I didn’t think Christmas was ever going to come! It was like I escaped! Two glorious weeks at home! You’d better believe I soaked them in. I declared I wasn’t ever going back to the university. To heck with that! Dad quietly, but firmly, made me one of those offers I couldn’t refuse! It was eight below zero and the wind was blowing ninety miles an hour when I got back to the campus. I immediately found Paschall and went to choking him again! I slipped and slid across the ice to get to a humanities class that was too much “arts and letters” for my taste.

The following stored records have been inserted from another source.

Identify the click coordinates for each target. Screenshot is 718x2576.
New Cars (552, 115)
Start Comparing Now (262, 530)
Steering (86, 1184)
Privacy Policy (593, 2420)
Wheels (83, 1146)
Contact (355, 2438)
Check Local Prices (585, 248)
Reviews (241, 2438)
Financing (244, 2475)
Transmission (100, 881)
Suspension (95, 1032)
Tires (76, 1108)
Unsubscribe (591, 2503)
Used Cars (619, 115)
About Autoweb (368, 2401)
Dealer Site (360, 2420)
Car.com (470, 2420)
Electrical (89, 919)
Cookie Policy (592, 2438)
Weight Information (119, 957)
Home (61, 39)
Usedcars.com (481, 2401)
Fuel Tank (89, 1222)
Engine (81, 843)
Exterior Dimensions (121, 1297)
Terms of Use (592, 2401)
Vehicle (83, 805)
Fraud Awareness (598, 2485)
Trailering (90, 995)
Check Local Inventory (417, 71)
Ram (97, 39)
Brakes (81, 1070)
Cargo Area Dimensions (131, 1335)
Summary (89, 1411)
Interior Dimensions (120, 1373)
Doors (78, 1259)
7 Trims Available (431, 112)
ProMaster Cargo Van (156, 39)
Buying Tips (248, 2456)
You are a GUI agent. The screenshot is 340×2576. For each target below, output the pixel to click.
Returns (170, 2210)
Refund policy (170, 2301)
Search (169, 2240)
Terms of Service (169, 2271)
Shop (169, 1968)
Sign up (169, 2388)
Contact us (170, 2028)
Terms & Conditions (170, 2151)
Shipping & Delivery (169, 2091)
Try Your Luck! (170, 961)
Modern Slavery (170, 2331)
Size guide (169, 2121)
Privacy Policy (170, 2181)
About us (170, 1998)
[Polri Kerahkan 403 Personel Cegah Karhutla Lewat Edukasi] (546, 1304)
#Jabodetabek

We didn’t thaw out till March!

Chap woke me up early on the 17th, “Come’on, we’ve got to get moving.” I hurried into my pants, couldn’t find my jacket and was reaching for my Biology paper—“You won’t need that! There is no school for us today.”

Rusty Adcock had an old beat up Chevrolet. We eased off the mountain and stopped at a hardware store in Winchester. “How much money you got?” I handed over four dollars and some change…..which was all my cash at the time. They walked in that store like they owned the place, bought three gallons of green paint, a pack of fifty cent brushes and two rollers.

A light bulb came on. “Guys, it’s St. Patrick’s Day.” An astute university student can put things together like that. They laughed. I didn’t know much about what we were celebrating. Green was definitely not one of my favorite colors. I had never seen a Leprecon. Woodrow Kennon didn’t sell shamrocks. My Irish ancestors never talked about the parade in New York. And other than being pinched if we didn’t wear green, the day had never been all that special back home.

“March Madness” was about to take on a whole new meaning. It was a little after sundown when we pulled into Huntland. It was nothing more than a small train station, a few businesses and a couple of service stations. Rusty drove slowly through the dimly lit streets and eased the car around to the wooded side of an abandoned grain elevator. We slithered down a ditch behind the city hall and ended up in the hedge around some kind of monument. “Rus, pour a can in the fountain. Kes, you see how much you can roll on the side of the jail, I’m going for the water tower. We’ll meet back here in twenty minutes. If there is a problem, head for the car.”

I painted like a house a fire, with one eye on the street and ears alert for intruders. Precision was not important. Paint on the wall was the object! I was rolling it on with both hands when I heard the siren. My heart stopped. But not my legs! I threw the last paint toward the jail and leaped for the ditch. In the darkness someone passed me like I was sitting still. I could hear others behind, shouting.

Rusty pulled up on the gravel road and I dove in the car. We were debating leaving Chap when he leaped out of the bushes, half covered in green paint. I could only imagine how one exits a water tower in the pitch darkness on the dead run! We drove ten miles with the lights off and doubled back toward Elora and then cut through Beans Creek to escape any pursuers…..laughing all the way!

Finally, college was making a little sense to me.